INSTRUCTION> Copy out the records word for word, starting at the line with "You are a GUI" and ending with the line with "tap(249, 292)", including both of those lines.

— START OF SUPPLIED DATA —

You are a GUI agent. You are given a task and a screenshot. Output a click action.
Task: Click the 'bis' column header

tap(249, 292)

— END OF SUPPLIED DATA —
— START OF SUPPLIED DATA —

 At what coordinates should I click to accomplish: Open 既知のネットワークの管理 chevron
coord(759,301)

— END OF SUPPLIED DATA —

COMPLETED TASK>
You are a GUI agent. You are given a task and a screenshot. Output a click action.
Task: Click the 'bis' column header

tap(249, 292)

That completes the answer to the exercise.